▶ AIM OF THE EXERCISE: An exact transcript of all the records is required, with nothing left out.

[Source data]
══════════════════════════════

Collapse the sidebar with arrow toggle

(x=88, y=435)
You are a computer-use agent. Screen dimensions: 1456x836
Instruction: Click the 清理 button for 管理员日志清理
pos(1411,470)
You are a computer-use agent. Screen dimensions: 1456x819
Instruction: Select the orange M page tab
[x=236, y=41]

══════════════════════════════

▶ ANSWER TO THE PROBLEM:
Collapse the sidebar with arrow toggle

(x=88, y=435)
You are a computer-use agent. Screen dimensions: 1456x836
Instruction: Click the 清理 button for 管理员日志清理
pos(1411,470)
You are a computer-use agent. Screen dimensions: 1456x819
Instruction: Select the orange M page tab
[x=236, y=41]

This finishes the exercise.